### Document passage
====
The definite location of an electron, for example, cannot be given until one measures its location. Before a measurement is made, the particle is actually in several possible locations, so several possible outcomes to its whereabouts are possible and the best one can do is give the probability that it will be “over here” or “over there.” In the language of QM, the particle is said to be in a “superposition of states.”

Immediately after a measurement is made, we can say with certainty where the particle is; but until the particle is measured, it does not have a position. This feature of QM is very important to both quantum computation and communication. As we will see shortly, the fact that measuring a subatomic particle forces it to take a value is the feature that allows us to know if a quantum communication has been compromised.

When photons travel, they vibrate, and the direction in which they vibrate is called “polarization.” In figure A, photons can be forced to vibrate in certain directions (vertically, diagonally, or horizontally) by passing them through a filter known as a Polaroid. Figure B portrays quantum entanglement, a concept of fundamental importance for quantum communication. Two photons have become entangled. They then no longer have individual quantum states; they are interrelated.

Where is that particle going? Isaac Newton is famous for, among other things, the laws of motion governing everyday objects. For example, given the position and momentum of an object, we can determine where that object is going using Newton’s laws of motion. In QM, the position and momentum of a subatomic particle cannot be measured with very high accuracy. Simply trying to measure the position of an electron will alter its state. If we measure its position with great accuracy, we alter its momentum; if we measure its momentum with great accuracy, we alter its position. These features are embodied in what is called the “Heisenberg Uncertainty Principle.” This principle, along with wave-particle duality and super-position of states, is crucial to our discussion of quantum computation and communication.

Quantum entanglement. Quantum entanglement is actually a useful feature of QM; it is a resource at our disposal. To explain what it is, suppose that we have two photons that have become interrelated. If a measurement of one photon instantly influences the other photon—even if the photons are very far apart and isolated from each other—then these two photons are “entangled.”

As an example, let’s introduce two characters, Alice and Bob. When photons travel, they vibrate, and the direction in which they vibrate is called “polarization.” (See figure A above) Now, let’s consider that Alice and Bob share entangled (and perfectly correlated) polarized photons. Alice (let’s put her on Earth) has one photon, and Bob (let’s put him on the Moon) has the other photon. It is important to realize that, while these entangled photons are polarized, neither Alice nor Bob knows what the polarizations are. If Alice then proceeds to measure the polarization of her photon with a polarizer and finds that it is vertically polarized, then Bob’s photon must be horizontally polarized. (See figure B above.) Such quantum entanglement, which Einstein called “spooky,” is of fundamental importance for quantum communication and, in particular, for quantum teleportation.

The main characters. The stage is now set. Quantization (subdivision into quantum particles), wave-particle duality, superposition of states, uncertainty, and entanglement are the only features of QM that we need to consider in order to explore quantum computation and communication. It is important to realize that these quantum effects are not a result of shortcomings in QM but that they are inherent in nature; they reflect the essence of our world.
====
### Data lines

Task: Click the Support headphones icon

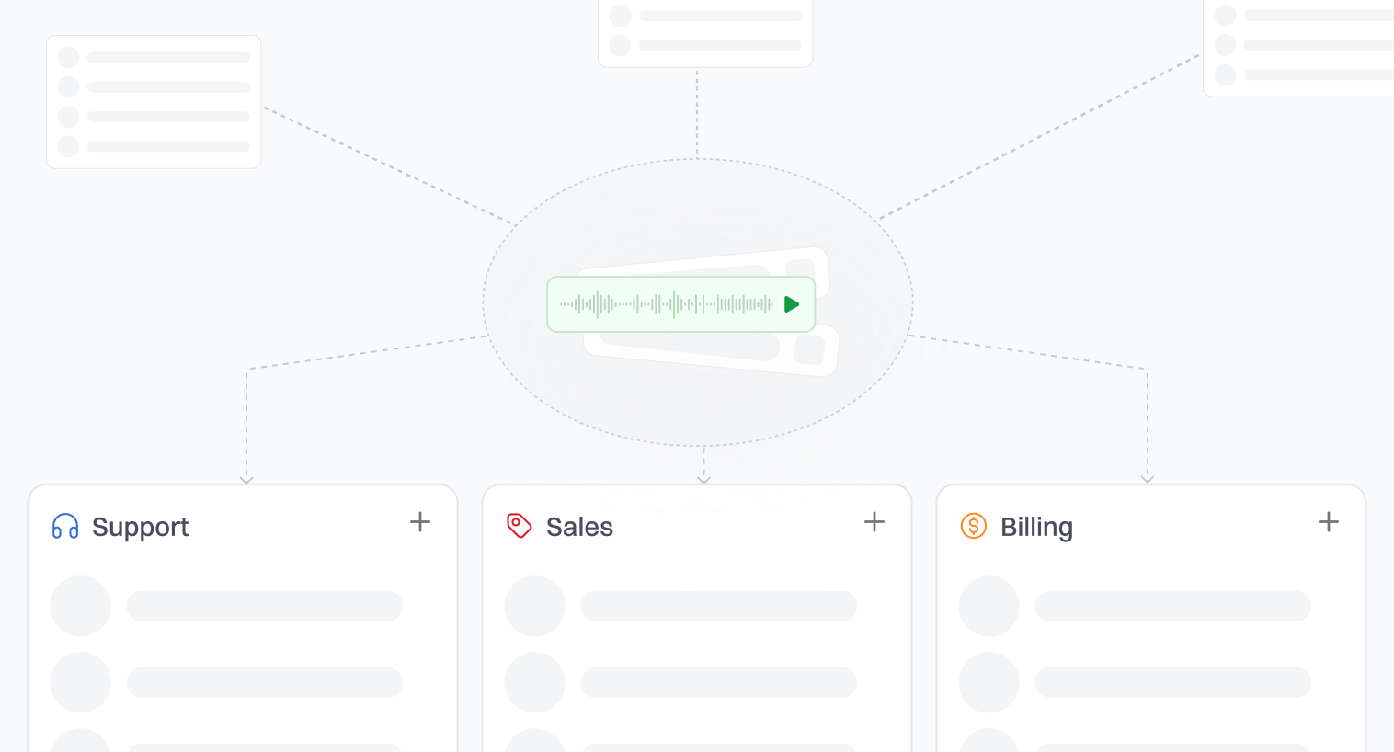Action: tap(65, 527)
====
### Problem set
[a] Copy the quantum mechanics passage word for word, starting at "Where is that" and ending at "of quantum computation and communication.".
[b] Extend the quantum mechanics passage from the point where it stops.

### Task answers
[a]
Where is that particle going? Isaac Newton is famous for, among other things, the laws of motion governing everyday objects. For example, given the position and momentum of an object, we can determine where that object is going using Newton’s laws of motion. In QM, the position and momentum of a subatomic particle cannot be measured with very high accuracy. Simply trying to measure the position of an electron will alter its state. If we measure its position with great accuracy, we alter its momentum; if we measure its momentum with great accuracy, we alter its position. These features are embodied in what is called the “Heisenberg Uncertainty Principle.” This principle, along with wave-particle duality and super-position of states, is crucial to our discussion of quantum computation and communication.

[b]
Quantum Computation

We begin our discussion of quantum computation with an example adapted from Dr. Lov Kumar Grover, the inventor of the Grover quantum search algorithm.

Assume that you are trying to solve a crossword puzzle and you have the following: _ _ r _ n h _. (The solution is “piranha.”) In an effort to solve the puzzle, you check an online dictionary with 1,000,000 alphabetically arranged words and then develop a program to search the dictionary automatically for a fit to the puzzle. Your program typically solves the puzzle after looking through 500,000 words. This is really the best one can do using a conventional computer [a computer that measures data in bits (0s and 1s)].

What would happen if we used the multiple states available to a photon or other quantum particle rather than the 0s and 1s of a conventional computer? What if we used a quantum computer (a computer with data that can be in multiple states at the same time)? If we had a quantum computer with an online dictionary, it would be possible to carry out multiple computations simultaneously. A quantum computer, using quantum search algorithms, could complete the search for an answer to our puzzle after 1,000 words.

In the future, database searches will occur at speeds faster than possible with even the most powerful conventional computer in existence today. This kind of revolutionary computing power would be a tremendous aid to the exploitation of massive supply, maintenance, and transportation databases and holds great potential for improving the responsiveness of highly complex logistics systems. So, how does a quantum computer work?

Superposition of states at work. Recall that subatomic particles, until measured, are in a superposition of states. Let’s see how this applies to quantum computation. The memory in a conventional computer is made up of bits. A bit is a binary digit. For example, the binary number 1001011 is 7 bits long. (A byte is a collection of bits—almost always 8 bits.) A bit can be either a 0 or a 1 but not both. A bit is like a switch; it can either be “on” or “off.” A conventional computer can do three things: it can set a bit to 0, it can set a bit to 1, or it can look at a bit and use it to decide what value to give to some other bit. In a nutshell, a conventional computer operates by interpreting bits and figuring out what to do with them.

A quantum computer uses qubits (quantum bits.) Quantum computers operate by observing the state of qubits. A qubit can be a 0, a 1, a combination of the two, or it can represent a number that is somewhere between 0 and 1; that is, it can be in a superposition of states. Now, imagine for a moment that you have 200 qubits; this represents a quantum superposition of as many as 2²⁰⁰ states. Each one of these states is equivalent to a conventional computer’s single list of 200 1s and 0s. A quantum computer would simultaneously operate on all 2²⁰⁰ states in the process of doing a computation. In the same amount of time it takes a conventional computer to operate on one state, a quantum computer can operate on 2²⁰⁰ states.

To perform a calculation in the same amount of time as a quantum computer, a conventional computer would need 10⁶⁰ processors. This amount of computing power is staggering; we certainly would not use such a computer for word-processing or email. Dr. Peter W. Shor of AT&T’s Bell Laboratories has provided an application of a quantum computer, rapidly factoring very large numbers in a matter of seconds. Currently, the premier application of quantum computing is in the area of cryptology, which is the art of making and breaking ciphers (secret codes) that are used to encrypt messages. Virtually all encryption methods in use today can be decrypted using quantum algorithms. However, many exciting potential applications of quantum computers remain to be discovered.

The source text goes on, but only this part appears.